For many business managers and students, the concept of hypothesis-driven decision making is a foreign one. Yet it is fundamental to the skill that we call strategic thinking and is also one of the dominant characteristics of the thought processes of successful senior-level strategy consultants and executives. The traditional decision-making processes that we are most familiar with in business involve a linear method of thinking in which the problem is defined, a comprehensive range of alternative solutions is generated and evaluated, and the optimal one is selected. In contrast, the hypothesis-driven approach, associated with the scientific method, selects the most promising hypothetical solution early in the process and seeks to confirm or refute it.
The Scientific Method
Associated with Sir Isaac Newton, generally considered the “father of science,” the scientific method focuses on the creative generation of alternative hypotheses and on their subsequent validation or refutation through the use of data. It is also frequently associated with Sherlock Holmes, whose intellectual curiosity, attention to detail, willingness to reframe the question, and superior logic exemplify the scientific method’s search for truth—be it at the scene of the crime or the scene of the client.

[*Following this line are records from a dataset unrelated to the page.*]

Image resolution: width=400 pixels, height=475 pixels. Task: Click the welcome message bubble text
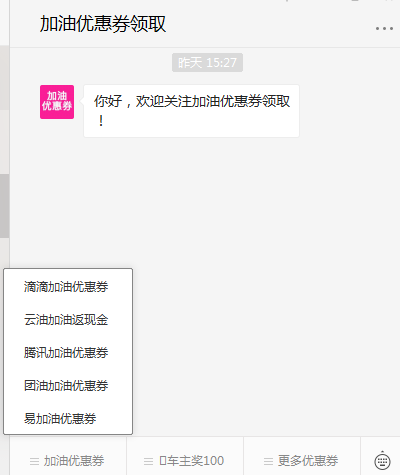pos(191,111)
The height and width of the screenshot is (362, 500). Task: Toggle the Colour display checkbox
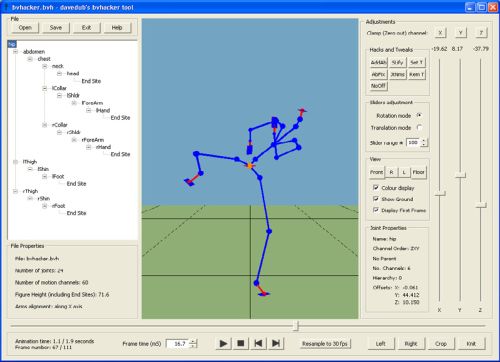click(x=376, y=188)
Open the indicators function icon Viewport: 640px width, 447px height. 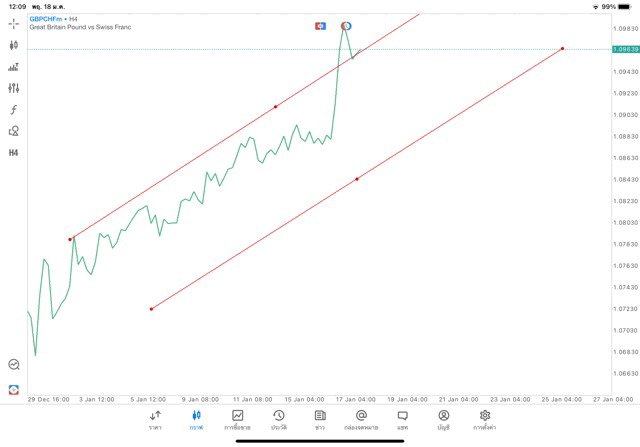click(14, 110)
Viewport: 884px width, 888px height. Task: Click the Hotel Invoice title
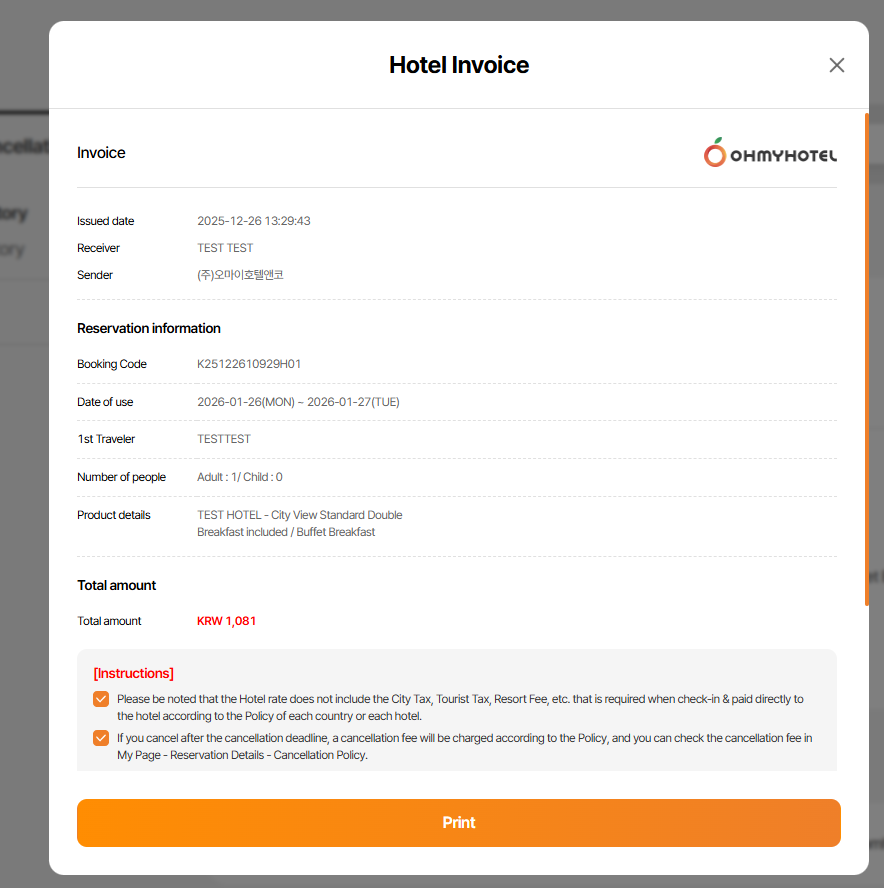[459, 65]
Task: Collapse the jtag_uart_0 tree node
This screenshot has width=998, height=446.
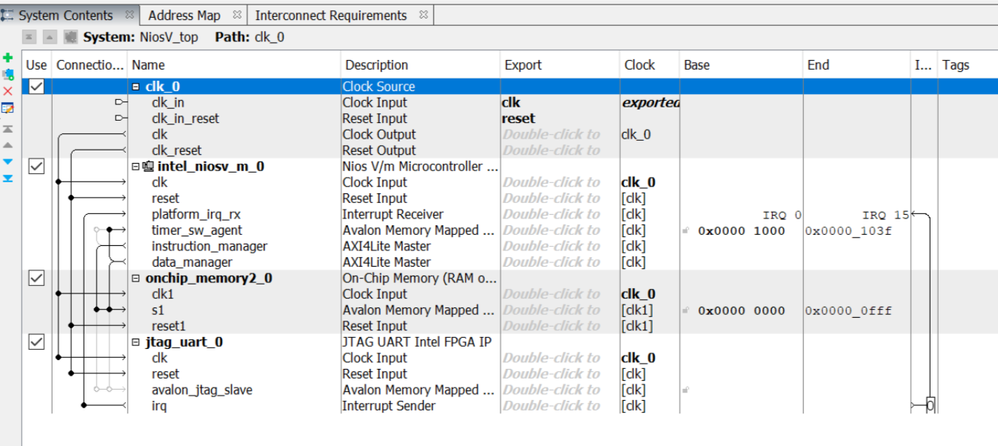Action: click(x=135, y=342)
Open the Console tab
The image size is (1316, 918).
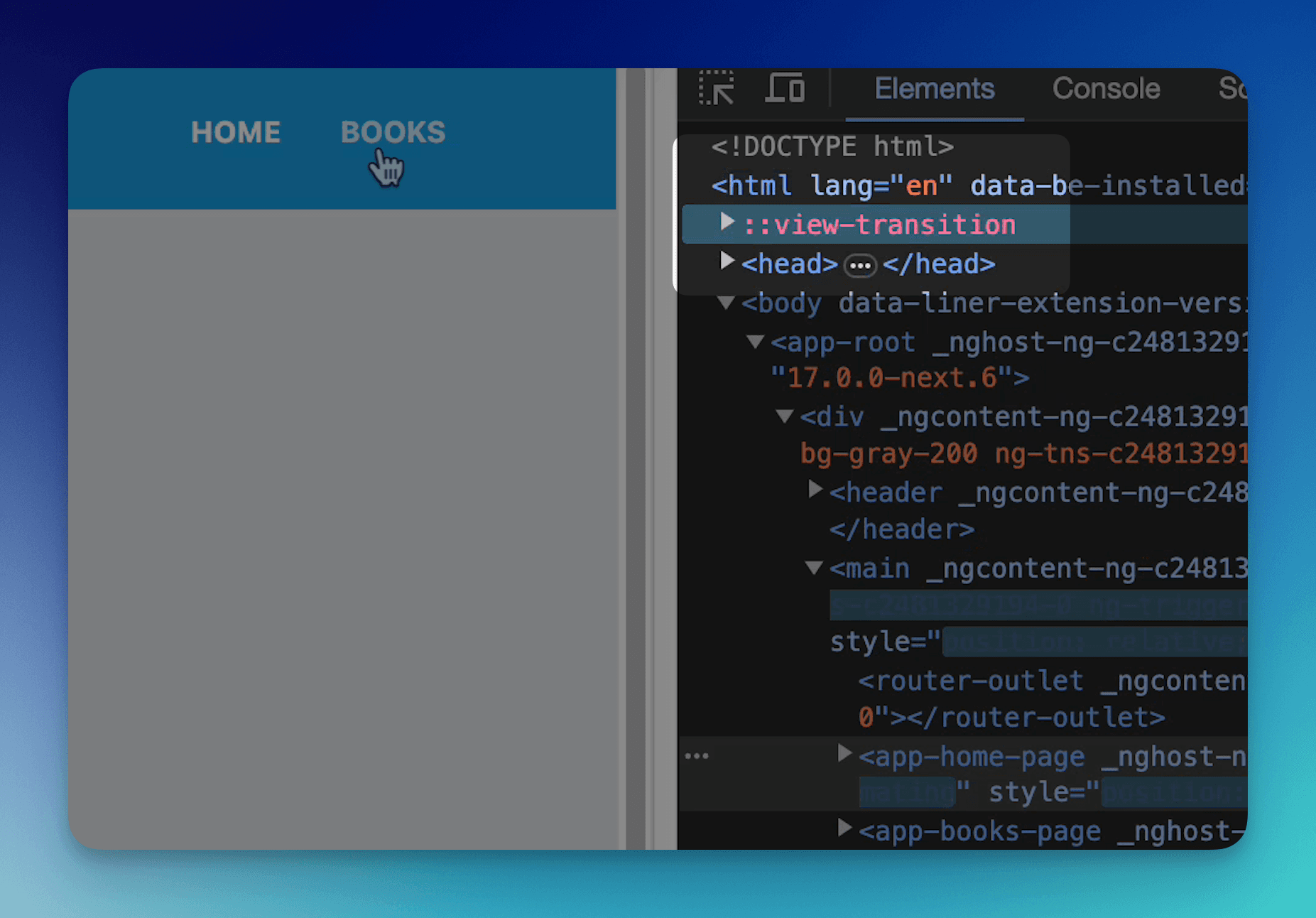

The scientific method requires us to consider carefully our definition of the question to be answered; to construct an array of specific, testable, and actionable potential answers to that question; and to test the array by gathering data to determine which one answer best explains the situation at hand. The scientific method insists that we be parsimonious in our theorizing, objective in our evaluations, and open-minded in our willingness to search for disconfirming data. All in all, it mirrors a set of behaviors likely to lead to more effective and efficient strategic decision making. In environments of significant ongoing change, where answering the wrong strategic question is increasingly likely and costly, the scientific method is especially useful. Hypothesis generation asks the creative question, “What if?” Hypothesis testing follows with “if x, then y,” and brings relevant data to bear on the analysis. Taken together, and repeated over time, this sequence allows us to pose ever-improving hypotheses without forfeiting the ability to explore new ideas. Such experimentation allows movement beyond simplistic notions of cause and effect to continuous learning. It is a process of iteration and learning, in which both the definition and solution of problems are not neatly compartmentalized. Rather, the testing process creates opportunities to reshape and sharpen the definition of the problem and to refine the hypotheses as we go.